Millions affected by massive Internet outages in 2025
Internet outages throughout 2025 led to connectivity issues on various platforms, affecting millions of users.
Disruptions affected particularly video-on-demand platforms, video games, and communications platforms this year, revealing the fragility as well as indispensability of digital services in daily life.
Many platforms rely on the same few cloud providers and core systems, which is why centralized infrastructures played key roles in these outages that marked the year, leading to cascading disruptions across many services all at the same time.
Some 17 million global Internet users were affected by the year’s longest outage when a problem at Amazon Web Services (AWS) paralyzed the Internet in October, according to data from the Internet speed and quality measurement firm Ookla and outage watchdog Downdetector.
The AWS outage occurred at a single point at its US-EAST server, disabling access to platforms like Snapchat, Netflix, and multiple e-commerce websites for a long time.
The second-largest outage of the year was in February, when Sony’s internal systems restricted 3.9 million users’ access to the PlayStation Network — the online connectivity infrastructure for the PlayStation — for over 24 hours.
At least 3.3 million users reported Internet outage issues in November due to Cloudflare-related issues. The year’s third-largest outage lasted around five hours and was caused by a problem in the core cloud infrastructure of Cloudflare.
Additionally, some 3 million users reported YouTube outages in October, while at least 2 million users made complaints over an outage affecting the US-based social network X.
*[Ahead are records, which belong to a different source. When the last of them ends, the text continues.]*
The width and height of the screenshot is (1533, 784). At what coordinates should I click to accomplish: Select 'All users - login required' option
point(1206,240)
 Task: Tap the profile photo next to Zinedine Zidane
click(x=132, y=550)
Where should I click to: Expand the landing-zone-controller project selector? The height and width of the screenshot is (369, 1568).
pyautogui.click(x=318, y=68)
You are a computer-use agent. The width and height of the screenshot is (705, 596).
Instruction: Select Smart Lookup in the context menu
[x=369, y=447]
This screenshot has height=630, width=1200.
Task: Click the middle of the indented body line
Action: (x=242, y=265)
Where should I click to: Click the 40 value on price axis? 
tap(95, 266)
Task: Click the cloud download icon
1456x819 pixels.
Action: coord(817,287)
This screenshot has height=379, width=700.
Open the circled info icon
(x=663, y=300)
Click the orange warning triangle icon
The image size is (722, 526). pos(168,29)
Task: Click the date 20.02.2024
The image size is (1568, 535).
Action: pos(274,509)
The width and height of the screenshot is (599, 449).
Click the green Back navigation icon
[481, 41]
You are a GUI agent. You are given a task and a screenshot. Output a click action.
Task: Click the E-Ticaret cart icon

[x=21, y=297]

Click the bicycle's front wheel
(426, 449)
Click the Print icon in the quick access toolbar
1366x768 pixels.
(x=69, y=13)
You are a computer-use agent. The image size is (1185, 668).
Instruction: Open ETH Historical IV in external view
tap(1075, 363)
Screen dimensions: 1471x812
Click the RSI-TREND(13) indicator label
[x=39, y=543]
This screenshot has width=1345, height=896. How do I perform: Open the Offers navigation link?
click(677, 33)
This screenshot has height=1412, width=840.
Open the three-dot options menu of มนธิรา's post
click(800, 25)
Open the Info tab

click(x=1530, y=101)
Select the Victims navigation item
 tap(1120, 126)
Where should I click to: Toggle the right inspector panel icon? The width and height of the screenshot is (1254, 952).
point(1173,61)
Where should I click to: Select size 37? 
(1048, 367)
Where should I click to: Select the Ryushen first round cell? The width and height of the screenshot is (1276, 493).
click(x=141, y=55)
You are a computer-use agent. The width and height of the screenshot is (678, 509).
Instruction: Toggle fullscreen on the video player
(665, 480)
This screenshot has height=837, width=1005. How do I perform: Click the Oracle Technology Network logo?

In 2025, 1.4 million users reported not being able to access Google Cloud and Cloudflare, while some 1.1 million users reported Spotify outages, 890,000 users complained over WhatsApp, 877,000 people reported being unable to access Vodafone UK, and in May, some 841,000 people reported an outage on X.
The US and Canada were the most affected regions during the AWS’ US-EAST, the PlayStation Network, and Cloudflare outages.
At least 1.6 million users worldwide were unable to access the PlayStation Network during the outage, while 1.5 million people had restricted access to YouTube, and 1.2 million to AWS services during this year’s three largest outages.
In other regions, the most connectivity issues were in Europe, with 1.7 million people reporting no access to the PlayStation Network, while in Asia-Pacific, some 654,000 people reported not being able to access the X platform, some 183,000 in Latin America experienced YouTube shortages, and 28,000 users in the Middle East and Africa reported Cloudflare outages.